Principe de minimisation

Le principe de minimisation prévoit que les données à caractère personnel doivent être adéquates, pertinentes et limitées à ce qui est nécessaire au regard des finalités pour lesquelles elles sont traitées. En effet, vous devez définir dès le départ un schéma de recueil, de traitement et de conservation de données réduit au strict nécessaire, y compris dans le temps, pour le bon fonctionnement de votre entreprise et la qualité des services rendus : leur utilité doit être démontrée et consignée dans un registre.

Preuve du consentement

Le contrôle de ses données personnelles par le citoyen implique, lorsque c’est nécessaire, son consentement préalable et explicite, non plus seulement à être sollicité, mais bien à la collecte de ses données en amont. Ce consentement ne doit pas être tacite, mais libre et éclairé. En conséquence, c’est à l’entreprise exploitant ces données de mettre en œuvre une collecte de consentement claire et de fournir la preuve formelle du consentement accordé.

Droit d’accès, d'opposition, de modification et de suppression

Le consentement n’est pas un blanc-seing : il est réversible à tout moment. Le citoyen européen doit pouvoir accéder et vérifier l’usage approprié de ses données personnelles. Il doit pouvoir s’opposer au traitement de ses données. Il peut aussi (faire) modifier ou supprimer intégralement, dans les délais légaux, les données qui le concernent, notamment si elles ne sont plus nécessaires au regard des finalitésexposées, qu’il n’existe pas de motif impérieux de les conserver et/ou que le traitement est illicite. Enfin, la portabilitédes données doit être garantie dans un format structuré permettant d’en confier le traitement à un autre acteur.

Fuite de données

En cas de piratage, de cyberattaque et de toute menace potentielle ou avérée de violation de données personnelles, votre entreprise doit signaler les faits dans les 72 heures à l’autorité compétente (la CNIL en France), ainsi qu’aux personnes concernées s’il existe un risque élevé d’attenter à leurs droits et libertés.

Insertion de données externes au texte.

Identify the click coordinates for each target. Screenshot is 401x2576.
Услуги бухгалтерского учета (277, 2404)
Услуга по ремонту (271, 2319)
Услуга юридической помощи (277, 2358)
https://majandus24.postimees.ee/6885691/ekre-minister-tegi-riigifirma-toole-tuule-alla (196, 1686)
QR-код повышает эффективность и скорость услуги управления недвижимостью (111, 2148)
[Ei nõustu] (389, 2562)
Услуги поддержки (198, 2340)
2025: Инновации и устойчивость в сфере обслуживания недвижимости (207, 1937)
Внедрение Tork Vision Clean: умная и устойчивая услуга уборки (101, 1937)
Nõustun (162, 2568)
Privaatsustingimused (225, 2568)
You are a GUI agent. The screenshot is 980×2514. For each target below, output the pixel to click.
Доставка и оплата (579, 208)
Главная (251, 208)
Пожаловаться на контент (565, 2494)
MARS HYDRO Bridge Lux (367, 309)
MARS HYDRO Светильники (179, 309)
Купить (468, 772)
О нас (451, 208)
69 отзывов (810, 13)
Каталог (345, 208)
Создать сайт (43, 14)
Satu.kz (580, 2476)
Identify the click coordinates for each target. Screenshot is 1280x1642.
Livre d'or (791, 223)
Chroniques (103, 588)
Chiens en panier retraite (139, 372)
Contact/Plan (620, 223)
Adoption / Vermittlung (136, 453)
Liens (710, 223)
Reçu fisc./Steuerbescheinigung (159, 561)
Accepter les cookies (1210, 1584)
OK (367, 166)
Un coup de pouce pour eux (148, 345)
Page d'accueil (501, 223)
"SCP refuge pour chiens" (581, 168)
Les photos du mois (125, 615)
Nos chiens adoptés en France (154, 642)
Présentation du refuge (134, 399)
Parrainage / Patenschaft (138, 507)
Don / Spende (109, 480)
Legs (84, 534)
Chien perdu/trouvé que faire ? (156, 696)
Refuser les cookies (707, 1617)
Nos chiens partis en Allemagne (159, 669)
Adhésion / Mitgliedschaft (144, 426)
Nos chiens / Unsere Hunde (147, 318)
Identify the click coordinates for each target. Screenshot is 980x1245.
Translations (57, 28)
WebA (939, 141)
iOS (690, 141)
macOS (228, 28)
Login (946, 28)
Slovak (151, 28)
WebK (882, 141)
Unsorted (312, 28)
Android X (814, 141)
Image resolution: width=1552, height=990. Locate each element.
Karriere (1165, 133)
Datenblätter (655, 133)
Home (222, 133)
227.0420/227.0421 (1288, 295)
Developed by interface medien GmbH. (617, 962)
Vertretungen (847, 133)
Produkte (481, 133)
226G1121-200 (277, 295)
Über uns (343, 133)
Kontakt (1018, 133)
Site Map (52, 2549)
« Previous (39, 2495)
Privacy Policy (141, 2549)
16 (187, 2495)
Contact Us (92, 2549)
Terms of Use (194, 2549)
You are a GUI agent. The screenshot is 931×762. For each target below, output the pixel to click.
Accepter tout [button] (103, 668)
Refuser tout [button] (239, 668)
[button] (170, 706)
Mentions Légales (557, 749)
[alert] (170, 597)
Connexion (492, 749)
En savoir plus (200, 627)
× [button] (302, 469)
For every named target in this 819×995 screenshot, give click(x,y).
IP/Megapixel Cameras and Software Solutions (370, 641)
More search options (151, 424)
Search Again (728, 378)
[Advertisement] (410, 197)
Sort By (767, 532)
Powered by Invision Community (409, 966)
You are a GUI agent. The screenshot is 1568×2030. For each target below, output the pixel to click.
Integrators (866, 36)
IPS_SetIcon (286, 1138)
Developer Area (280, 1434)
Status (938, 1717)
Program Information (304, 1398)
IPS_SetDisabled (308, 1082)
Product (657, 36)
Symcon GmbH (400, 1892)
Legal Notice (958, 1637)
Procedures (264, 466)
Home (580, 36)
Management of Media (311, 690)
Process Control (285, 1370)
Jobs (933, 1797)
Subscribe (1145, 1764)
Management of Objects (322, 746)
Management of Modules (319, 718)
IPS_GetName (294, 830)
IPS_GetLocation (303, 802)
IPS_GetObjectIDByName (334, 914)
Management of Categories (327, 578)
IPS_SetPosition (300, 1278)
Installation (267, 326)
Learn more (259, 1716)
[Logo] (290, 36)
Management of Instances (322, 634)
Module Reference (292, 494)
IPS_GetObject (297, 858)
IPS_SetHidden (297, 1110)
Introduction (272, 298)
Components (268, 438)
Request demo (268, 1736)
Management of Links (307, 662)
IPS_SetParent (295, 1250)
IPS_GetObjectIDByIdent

Délégué à la protection des données

L’une des nouveautés les plus impactantes pour votre entreprise consiste, quand cela est nécessaire, dans la désignation d’un responsable nommément dédié à la protection des données :  le délégué à la protection des données ou DPD. Ses principales missions sont : le contrôle de la conformité au RGPD, le conseil auprès des opérationnels des traitements, la liaison avec l’autorité de contrôle (essentiellement la CNIL), la réponse aux sollicitations de personnes souhaitant exercer leurs droits. Toutefois, sa désignation n’est pas obligatoire.

Tenue d’un registre des activités de traitement

Le registre est prévu par l’article 30 du RGPD. Il participe à la documentation de la conformité. Le registre des activités de traitement permet de recenser vos traitements de données et de disposer d’une vue d’ensemble de ce que vous faites avec les données personnelles. Il doit être tenu par le responsable de traitement. Si vous êtes un sous-traitant, vous êtes dans l’obligation de tenir le registre du sous-traitant.

Analyse d'impact

Dans certains cas, le responsable de traitement est tenu de réaliser une “étude d’impact” (ou PIA : privacy impact assessment) préalable au traitement afin de mesure les risques inhérents à ce traitement de données personnelles.